* _What you need to do_
Which of the lines below contain the string "list"? Pull each one out of the data.

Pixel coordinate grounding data

※ ※ ※

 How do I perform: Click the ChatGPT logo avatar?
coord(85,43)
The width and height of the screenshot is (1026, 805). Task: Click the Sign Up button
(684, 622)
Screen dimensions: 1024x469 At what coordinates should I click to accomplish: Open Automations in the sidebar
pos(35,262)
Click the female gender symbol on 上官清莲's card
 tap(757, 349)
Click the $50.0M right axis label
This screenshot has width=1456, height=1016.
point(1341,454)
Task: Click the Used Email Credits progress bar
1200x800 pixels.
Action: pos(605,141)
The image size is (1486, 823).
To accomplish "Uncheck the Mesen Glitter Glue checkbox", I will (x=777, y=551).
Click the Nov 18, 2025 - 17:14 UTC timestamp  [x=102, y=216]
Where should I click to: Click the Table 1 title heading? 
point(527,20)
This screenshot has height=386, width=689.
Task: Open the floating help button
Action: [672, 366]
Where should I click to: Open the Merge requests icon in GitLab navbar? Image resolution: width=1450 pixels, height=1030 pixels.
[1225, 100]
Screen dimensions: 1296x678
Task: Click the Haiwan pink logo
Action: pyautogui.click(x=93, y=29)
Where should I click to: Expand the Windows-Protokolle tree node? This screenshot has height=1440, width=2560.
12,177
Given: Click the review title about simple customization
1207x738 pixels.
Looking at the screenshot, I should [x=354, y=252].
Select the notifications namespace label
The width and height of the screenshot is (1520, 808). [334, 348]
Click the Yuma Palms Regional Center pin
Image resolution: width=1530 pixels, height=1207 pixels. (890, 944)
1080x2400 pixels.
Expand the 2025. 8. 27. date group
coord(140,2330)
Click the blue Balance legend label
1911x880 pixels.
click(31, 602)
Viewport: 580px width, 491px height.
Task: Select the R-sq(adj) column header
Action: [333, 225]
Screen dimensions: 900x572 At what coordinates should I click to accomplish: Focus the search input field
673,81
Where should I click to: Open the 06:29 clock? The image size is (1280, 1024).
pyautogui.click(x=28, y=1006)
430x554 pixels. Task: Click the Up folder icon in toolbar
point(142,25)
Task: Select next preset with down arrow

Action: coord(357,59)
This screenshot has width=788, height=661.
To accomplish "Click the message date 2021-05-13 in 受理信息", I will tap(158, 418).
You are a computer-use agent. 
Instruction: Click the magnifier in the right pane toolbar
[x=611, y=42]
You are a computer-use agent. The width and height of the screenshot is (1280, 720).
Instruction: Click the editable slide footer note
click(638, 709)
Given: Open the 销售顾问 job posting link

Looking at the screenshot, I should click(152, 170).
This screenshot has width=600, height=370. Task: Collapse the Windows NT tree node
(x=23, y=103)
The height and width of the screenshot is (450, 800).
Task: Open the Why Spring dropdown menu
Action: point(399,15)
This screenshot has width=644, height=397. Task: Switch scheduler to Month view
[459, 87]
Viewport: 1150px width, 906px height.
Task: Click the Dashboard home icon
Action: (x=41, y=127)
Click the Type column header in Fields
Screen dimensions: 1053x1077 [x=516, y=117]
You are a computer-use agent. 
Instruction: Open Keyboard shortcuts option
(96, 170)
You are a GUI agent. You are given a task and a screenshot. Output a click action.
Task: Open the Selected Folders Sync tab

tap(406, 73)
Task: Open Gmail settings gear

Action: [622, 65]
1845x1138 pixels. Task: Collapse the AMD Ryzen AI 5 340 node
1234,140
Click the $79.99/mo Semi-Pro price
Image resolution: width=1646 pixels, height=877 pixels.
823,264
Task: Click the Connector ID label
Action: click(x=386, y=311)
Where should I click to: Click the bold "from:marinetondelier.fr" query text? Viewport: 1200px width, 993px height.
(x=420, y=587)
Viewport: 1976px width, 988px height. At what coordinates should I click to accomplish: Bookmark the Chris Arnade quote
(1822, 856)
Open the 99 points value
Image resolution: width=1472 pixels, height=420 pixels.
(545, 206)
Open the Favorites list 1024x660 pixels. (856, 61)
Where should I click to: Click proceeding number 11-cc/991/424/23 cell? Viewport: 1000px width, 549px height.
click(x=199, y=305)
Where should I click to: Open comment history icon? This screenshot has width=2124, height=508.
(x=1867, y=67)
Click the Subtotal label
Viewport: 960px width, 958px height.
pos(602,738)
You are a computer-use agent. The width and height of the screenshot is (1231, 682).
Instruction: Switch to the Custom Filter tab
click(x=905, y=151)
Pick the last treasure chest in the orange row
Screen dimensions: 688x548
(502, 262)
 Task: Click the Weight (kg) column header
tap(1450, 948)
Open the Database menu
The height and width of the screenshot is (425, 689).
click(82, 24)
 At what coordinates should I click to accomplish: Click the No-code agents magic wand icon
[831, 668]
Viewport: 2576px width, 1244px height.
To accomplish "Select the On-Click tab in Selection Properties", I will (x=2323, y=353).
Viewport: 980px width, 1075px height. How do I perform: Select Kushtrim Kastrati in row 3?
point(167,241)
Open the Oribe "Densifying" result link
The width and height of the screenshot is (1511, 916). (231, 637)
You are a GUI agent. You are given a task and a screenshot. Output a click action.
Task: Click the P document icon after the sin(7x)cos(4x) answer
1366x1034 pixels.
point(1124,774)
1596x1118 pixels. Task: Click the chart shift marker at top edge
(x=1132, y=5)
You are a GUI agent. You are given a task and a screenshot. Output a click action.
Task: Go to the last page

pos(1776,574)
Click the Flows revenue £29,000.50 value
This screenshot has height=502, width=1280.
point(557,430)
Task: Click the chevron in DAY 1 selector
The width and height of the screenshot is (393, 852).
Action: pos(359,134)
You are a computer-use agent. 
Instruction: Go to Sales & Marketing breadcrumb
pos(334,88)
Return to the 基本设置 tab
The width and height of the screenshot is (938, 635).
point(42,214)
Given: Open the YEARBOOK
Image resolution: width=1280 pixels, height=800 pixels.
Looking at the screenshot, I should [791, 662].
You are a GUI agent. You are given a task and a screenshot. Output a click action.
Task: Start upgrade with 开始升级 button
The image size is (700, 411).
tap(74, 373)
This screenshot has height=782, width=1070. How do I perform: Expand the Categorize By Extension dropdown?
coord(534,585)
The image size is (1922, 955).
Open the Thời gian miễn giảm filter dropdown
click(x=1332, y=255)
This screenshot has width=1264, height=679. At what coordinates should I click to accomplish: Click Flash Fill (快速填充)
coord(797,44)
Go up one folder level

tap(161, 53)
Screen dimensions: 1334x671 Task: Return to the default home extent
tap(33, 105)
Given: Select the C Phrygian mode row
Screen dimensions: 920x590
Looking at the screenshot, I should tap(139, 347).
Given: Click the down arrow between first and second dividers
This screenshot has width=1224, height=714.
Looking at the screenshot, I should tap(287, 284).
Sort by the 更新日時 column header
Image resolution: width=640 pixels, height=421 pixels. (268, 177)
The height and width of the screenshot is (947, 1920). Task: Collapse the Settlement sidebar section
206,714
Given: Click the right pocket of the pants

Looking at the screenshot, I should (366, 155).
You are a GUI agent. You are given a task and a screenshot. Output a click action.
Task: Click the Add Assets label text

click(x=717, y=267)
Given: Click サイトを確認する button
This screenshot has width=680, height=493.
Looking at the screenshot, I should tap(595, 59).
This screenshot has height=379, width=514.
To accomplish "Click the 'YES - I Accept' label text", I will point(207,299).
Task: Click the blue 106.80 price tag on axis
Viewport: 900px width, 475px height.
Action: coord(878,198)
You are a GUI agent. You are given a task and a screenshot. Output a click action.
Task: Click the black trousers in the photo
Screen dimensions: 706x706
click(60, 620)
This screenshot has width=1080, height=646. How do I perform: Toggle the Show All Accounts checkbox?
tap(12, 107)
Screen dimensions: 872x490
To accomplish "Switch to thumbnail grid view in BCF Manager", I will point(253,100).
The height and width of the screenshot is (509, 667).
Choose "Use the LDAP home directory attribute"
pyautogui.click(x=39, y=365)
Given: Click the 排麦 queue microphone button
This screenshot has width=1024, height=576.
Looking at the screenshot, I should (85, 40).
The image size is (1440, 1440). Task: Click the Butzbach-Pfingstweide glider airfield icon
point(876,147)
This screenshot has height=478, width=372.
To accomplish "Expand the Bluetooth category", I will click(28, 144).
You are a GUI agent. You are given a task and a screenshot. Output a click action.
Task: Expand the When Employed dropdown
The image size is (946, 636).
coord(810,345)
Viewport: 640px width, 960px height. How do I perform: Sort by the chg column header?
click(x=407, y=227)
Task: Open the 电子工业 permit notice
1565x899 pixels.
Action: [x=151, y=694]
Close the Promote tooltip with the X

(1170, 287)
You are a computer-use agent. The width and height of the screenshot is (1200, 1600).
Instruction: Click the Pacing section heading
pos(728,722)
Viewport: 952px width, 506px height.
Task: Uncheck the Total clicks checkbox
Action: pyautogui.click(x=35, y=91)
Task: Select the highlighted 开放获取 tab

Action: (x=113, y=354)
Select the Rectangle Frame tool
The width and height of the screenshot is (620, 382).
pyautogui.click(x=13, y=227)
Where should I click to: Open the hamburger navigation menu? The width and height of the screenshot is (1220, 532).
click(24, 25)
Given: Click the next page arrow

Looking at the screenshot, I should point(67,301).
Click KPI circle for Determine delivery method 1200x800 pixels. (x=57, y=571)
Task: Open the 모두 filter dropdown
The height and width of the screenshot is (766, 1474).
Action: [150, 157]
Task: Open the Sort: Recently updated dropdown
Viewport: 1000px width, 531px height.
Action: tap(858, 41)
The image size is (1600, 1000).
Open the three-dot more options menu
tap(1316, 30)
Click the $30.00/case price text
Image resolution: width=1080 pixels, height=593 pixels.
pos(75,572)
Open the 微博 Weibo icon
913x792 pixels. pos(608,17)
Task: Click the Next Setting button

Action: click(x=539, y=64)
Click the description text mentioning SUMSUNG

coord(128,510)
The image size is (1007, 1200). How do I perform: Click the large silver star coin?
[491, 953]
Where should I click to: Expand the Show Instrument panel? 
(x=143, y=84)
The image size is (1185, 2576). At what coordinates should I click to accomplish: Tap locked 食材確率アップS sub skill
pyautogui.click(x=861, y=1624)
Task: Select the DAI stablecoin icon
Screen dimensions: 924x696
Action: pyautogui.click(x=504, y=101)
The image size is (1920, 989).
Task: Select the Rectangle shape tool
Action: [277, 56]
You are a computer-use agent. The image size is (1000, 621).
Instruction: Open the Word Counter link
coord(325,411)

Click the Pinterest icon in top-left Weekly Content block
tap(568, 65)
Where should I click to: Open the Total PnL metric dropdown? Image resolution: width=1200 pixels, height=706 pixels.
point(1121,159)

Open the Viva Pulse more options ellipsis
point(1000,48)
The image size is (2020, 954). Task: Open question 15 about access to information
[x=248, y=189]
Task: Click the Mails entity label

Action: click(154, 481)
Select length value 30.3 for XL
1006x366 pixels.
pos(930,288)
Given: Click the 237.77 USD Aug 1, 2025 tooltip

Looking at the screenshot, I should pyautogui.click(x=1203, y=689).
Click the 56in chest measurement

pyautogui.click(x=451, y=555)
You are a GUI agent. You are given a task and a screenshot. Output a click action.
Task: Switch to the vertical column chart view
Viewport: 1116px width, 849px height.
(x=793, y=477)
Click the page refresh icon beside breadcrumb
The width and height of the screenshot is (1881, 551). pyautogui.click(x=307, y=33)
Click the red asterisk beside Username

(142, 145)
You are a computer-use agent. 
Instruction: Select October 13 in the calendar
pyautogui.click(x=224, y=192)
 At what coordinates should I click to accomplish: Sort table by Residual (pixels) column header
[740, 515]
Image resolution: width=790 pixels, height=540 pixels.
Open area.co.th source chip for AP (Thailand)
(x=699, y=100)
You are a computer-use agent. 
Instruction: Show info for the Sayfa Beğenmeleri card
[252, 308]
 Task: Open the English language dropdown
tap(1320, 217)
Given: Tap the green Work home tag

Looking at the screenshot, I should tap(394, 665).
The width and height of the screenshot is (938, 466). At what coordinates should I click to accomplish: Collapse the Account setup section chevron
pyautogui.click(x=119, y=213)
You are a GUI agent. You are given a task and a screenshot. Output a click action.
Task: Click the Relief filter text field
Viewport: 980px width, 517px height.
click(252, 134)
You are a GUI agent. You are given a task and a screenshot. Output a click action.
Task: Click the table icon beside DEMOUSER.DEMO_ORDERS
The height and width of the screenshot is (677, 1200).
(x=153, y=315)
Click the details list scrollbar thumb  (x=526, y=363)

※ ※ ※

* _Exercise response_
Open the Favorites list 1024x660 pixels. (856, 61)
Click the details list scrollbar thumb  (x=526, y=363)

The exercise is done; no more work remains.